▶ _EXERCISE OBJECTIVE_
From the first entry to the last, repeat them all exactly.

▶ _Stored items_
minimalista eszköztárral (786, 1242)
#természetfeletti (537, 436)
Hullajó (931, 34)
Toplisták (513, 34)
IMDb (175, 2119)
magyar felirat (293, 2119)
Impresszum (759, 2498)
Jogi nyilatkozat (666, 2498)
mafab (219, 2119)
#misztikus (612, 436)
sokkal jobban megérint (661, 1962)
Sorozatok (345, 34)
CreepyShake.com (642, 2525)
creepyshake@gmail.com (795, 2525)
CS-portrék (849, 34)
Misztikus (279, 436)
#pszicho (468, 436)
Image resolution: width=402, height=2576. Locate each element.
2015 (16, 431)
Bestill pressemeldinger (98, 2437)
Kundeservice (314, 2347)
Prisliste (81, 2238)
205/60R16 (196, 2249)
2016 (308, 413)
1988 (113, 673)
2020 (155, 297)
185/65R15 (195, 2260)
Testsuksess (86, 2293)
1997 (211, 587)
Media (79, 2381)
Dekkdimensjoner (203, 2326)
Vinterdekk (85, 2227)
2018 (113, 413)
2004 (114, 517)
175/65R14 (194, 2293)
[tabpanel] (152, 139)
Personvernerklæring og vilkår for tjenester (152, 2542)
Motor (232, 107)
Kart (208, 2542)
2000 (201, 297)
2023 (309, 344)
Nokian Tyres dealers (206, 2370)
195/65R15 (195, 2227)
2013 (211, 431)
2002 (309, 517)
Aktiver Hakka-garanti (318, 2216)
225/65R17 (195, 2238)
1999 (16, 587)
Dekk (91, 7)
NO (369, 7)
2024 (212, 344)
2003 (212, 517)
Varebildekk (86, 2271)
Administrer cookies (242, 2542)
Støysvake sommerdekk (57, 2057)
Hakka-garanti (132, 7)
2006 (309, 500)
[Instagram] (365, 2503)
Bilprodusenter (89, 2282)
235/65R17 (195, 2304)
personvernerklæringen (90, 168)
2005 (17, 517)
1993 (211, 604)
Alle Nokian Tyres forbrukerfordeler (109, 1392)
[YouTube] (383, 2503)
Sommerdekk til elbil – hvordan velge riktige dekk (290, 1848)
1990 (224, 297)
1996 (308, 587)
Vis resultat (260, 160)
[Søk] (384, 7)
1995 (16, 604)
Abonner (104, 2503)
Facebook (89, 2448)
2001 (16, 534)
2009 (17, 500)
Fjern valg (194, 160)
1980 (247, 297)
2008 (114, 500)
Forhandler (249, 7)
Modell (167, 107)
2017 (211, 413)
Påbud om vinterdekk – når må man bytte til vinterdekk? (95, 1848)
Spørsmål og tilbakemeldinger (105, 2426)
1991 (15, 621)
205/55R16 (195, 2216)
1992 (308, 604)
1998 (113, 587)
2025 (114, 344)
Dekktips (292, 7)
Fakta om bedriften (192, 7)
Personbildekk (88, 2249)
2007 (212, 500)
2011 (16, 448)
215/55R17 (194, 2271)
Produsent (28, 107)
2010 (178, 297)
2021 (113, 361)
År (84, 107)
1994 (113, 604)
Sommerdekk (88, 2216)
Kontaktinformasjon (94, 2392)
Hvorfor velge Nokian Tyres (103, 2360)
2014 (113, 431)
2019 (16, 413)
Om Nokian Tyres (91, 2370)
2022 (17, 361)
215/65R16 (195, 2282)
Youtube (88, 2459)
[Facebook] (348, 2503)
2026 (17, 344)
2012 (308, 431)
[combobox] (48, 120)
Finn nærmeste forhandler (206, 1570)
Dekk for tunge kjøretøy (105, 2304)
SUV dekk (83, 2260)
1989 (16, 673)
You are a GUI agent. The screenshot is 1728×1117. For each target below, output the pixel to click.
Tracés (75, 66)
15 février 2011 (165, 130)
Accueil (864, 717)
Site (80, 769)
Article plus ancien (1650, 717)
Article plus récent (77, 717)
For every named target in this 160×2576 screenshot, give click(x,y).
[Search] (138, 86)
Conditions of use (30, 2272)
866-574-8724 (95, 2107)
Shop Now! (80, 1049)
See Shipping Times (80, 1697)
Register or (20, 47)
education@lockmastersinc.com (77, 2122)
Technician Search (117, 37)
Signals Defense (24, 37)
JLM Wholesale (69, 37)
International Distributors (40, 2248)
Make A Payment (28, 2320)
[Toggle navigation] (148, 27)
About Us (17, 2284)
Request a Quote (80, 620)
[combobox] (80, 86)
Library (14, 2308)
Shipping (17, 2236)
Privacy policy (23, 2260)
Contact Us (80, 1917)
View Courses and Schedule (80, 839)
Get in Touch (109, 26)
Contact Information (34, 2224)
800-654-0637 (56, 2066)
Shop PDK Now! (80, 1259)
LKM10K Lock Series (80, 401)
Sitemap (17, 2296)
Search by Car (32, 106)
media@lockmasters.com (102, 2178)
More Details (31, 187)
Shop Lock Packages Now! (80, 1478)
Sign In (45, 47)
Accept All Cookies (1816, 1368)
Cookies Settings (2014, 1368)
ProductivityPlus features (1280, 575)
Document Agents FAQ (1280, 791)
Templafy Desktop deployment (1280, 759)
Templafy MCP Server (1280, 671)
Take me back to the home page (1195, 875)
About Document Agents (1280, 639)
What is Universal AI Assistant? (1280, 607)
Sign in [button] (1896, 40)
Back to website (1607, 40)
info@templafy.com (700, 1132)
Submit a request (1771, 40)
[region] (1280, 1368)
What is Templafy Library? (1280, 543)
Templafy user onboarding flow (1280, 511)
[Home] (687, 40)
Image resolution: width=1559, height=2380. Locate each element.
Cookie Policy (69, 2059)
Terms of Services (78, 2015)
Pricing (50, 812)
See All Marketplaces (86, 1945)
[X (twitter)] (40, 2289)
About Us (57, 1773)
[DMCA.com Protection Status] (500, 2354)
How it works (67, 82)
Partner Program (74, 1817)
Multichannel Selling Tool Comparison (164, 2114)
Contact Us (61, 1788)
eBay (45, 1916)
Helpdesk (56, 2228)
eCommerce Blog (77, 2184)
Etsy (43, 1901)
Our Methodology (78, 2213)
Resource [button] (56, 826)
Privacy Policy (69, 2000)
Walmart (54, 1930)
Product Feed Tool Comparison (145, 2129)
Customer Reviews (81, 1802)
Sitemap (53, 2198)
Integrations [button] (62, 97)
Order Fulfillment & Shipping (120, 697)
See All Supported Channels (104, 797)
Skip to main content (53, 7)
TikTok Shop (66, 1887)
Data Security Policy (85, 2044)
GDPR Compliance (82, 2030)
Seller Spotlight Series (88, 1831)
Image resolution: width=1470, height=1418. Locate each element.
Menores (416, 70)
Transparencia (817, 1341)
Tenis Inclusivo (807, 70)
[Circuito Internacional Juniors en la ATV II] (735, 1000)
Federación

▶ _EXPECTED ANSWER_
minimalista eszköztárral (786, 1242)
#természetfeletti (537, 436)
Hullajó (931, 34)
Toplisták (513, 34)
IMDb (175, 2119)
magyar felirat (293, 2119)
Impresszum (759, 2498)
Jogi nyilatkozat (666, 2498)
mafab (219, 2119)
#misztikus (612, 436)
sokkal jobban megérint (661, 1962)
Sorozatok (345, 34)
CreepyShake.com (642, 2525)
creepyshake@gmail.com (795, 2525)
CS-portrék (849, 34)
Misztikus (279, 436)
#pszicho (468, 436)
Image resolution: width=402, height=2576. Locate each element.
2015 (16, 431)
Bestill pressemeldinger (98, 2437)
Kundeservice (314, 2347)
Prisliste (81, 2238)
205/60R16 (196, 2249)
2016 (308, 413)
1988 (113, 673)
2020 (155, 297)
185/65R15 (195, 2260)
Testsuksess (86, 2293)
1997 (211, 587)
Media (79, 2381)
Dekkdimensjoner (203, 2326)
Vinterdekk (85, 2227)
2018 (113, 413)
2004 (114, 517)
175/65R14 (194, 2293)
[tabpanel] (152, 139)
Personvernerklæring og vilkår for tjenester (152, 2542)
Motor (232, 107)
Kart (208, 2542)
2000 (201, 297)
2023 (309, 344)
Nokian Tyres dealers (206, 2370)
195/65R15 (195, 2227)
2013 (211, 431)
2002 (309, 517)
Aktiver Hakka-garanti (318, 2216)
225/65R17 (195, 2238)
1999 (16, 587)
Dekk (91, 7)
NO (369, 7)
2024 (212, 344)
2003 (212, 517)
Varebildekk (86, 2271)
Administrer cookies (242, 2542)
Støysvake sommerdekk (57, 2057)
Hakka-garanti (132, 7)
2006 (309, 500)
[Instagram] (365, 2503)
Bilprodusenter (89, 2282)
235/65R17 (195, 2304)
personvernerklæringen (90, 168)
2005 (17, 517)
1993 (211, 604)
Alle Nokian Tyres forbrukerfordeler (109, 1392)
[YouTube] (383, 2503)
Sommerdekk til elbil – hvordan velge riktige dekk (290, 1848)
1990 (224, 297)
1996 (308, 587)
Vis resultat (260, 160)
[Søk] (384, 7)
1995 (16, 604)
Abonner (104, 2503)
Facebook (89, 2448)
2001 (16, 534)
2009 (17, 500)
Fjern valg (194, 160)
1980 (247, 297)
2008 (114, 500)
Forhandler (249, 7)
Modell (167, 107)
2017 (211, 413)
Påbud om vinterdekk – når må man bytte til vinterdekk? (95, 1848)
Spørsmål og tilbakemeldinger (105, 2426)
1991 (15, 621)
205/55R16 (195, 2216)
1992 (308, 604)
1998 (113, 587)
2025 (114, 344)
Dekktips (292, 7)
Fakta om bedriften (192, 7)
Personbildekk (88, 2249)
2007 (212, 500)
2011 (16, 448)
215/55R17 (194, 2271)
Produsent (28, 107)
2010 (178, 297)
2021 (113, 361)
År (84, 107)
1994 (113, 604)
Sommerdekk (88, 2216)
Kontaktinformasjon (94, 2392)
Hvorfor velge Nokian Tyres (103, 2360)
2014 (113, 431)
2019 (16, 413)
Om Nokian Tyres (91, 2370)
2022 (17, 361)
215/65R16 (195, 2282)
Youtube (88, 2459)
[Facebook] (348, 2503)
2026 (17, 344)
2012 (308, 431)
[combobox] (48, 120)
Finn nærmeste forhandler (206, 1570)
Dekk for tunge kjøretøy (105, 2304)
SUV dekk (83, 2260)
1989 (16, 673)
You are a GUI agent. The screenshot is 1728×1117. For each target below, output the pixel to click.
Tracés (75, 66)
15 février 2011 (165, 130)
Accueil (864, 717)
Site (80, 769)
Article plus ancien (1650, 717)
Article plus récent (77, 717)
For every named target in this 160×2576 screenshot, give click(x,y).
[Search] (138, 86)
Conditions of use (30, 2272)
866-574-8724 (95, 2107)
Shop Now! (80, 1049)
See Shipping Times (80, 1697)
Register or (20, 47)
education@lockmastersinc.com (77, 2122)
Technician Search (117, 37)
Signals Defense (24, 37)
JLM Wholesale (69, 37)
International Distributors (40, 2248)
Make A Payment (28, 2320)
[Toggle navigation] (148, 27)
About Us (17, 2284)
Request a Quote (80, 620)
[combobox] (80, 86)
Library (14, 2308)
Shipping (17, 2236)
Privacy policy (23, 2260)
Contact Us (80, 1917)
View Courses and Schedule (80, 839)
Get in Touch (109, 26)
Contact Information (34, 2224)
800-654-0637 (56, 2066)
Shop PDK Now! (80, 1259)
LKM10K Lock Series (80, 401)
Sitemap (17, 2296)
Search by Car (32, 106)
media@lockmasters.com (102, 2178)
More Details (31, 187)
Shop Lock Packages Now! (80, 1478)
Sign In (45, 47)
Accept All Cookies (1816, 1368)
Cookies Settings (2014, 1368)
ProductivityPlus features (1280, 575)
Document Agents FAQ (1280, 791)
Templafy Desktop deployment (1280, 759)
Templafy MCP Server (1280, 671)
Take me back to the home page (1195, 875)
About Document Agents (1280, 639)
What is Universal AI Assistant? (1280, 607)
Sign in [button] (1896, 40)
Back to website (1607, 40)
info@templafy.com (700, 1132)
Submit a request (1771, 40)
[region] (1280, 1368)
What is Templafy Library? (1280, 543)
Templafy user onboarding flow (1280, 511)
[Home] (687, 40)
Image resolution: width=1559, height=2380. Locate each element.
Cookie Policy (69, 2059)
Terms of Services (78, 2015)
Pricing (50, 812)
See All Marketplaces (86, 1945)
[X (twitter)] (40, 2289)
About Us (57, 1773)
[DMCA.com Protection Status] (500, 2354)
How it works (67, 82)
Partner Program (74, 1817)
Multichannel Selling Tool Comparison (164, 2114)
Contact Us (61, 1788)
eBay (45, 1916)
Helpdesk (56, 2228)
eCommerce Blog (77, 2184)
Etsy (43, 1901)
Our Methodology (78, 2213)
Resource [button] (56, 826)
Privacy Policy (69, 2000)
Walmart (54, 1930)
Product Feed Tool Comparison (145, 2129)
Customer Reviews (81, 1802)
Sitemap (53, 2198)
Integrations [button] (62, 97)
Order Fulfillment & Shipping (120, 697)
See All Supported Channels (104, 797)
Skip to main content (53, 7)
TikTok Shop (66, 1887)
Data Security Policy (85, 2044)
GDPR Compliance (82, 2030)
Seller Spotlight Series (88, 1831)
Image resolution: width=1470, height=1418. Locate each element.
Menores (416, 70)
Transparencia (817, 1341)
Tenis Inclusivo (807, 70)
[Circuito Internacional Juniors en la ATV II] (735, 1000)
Federación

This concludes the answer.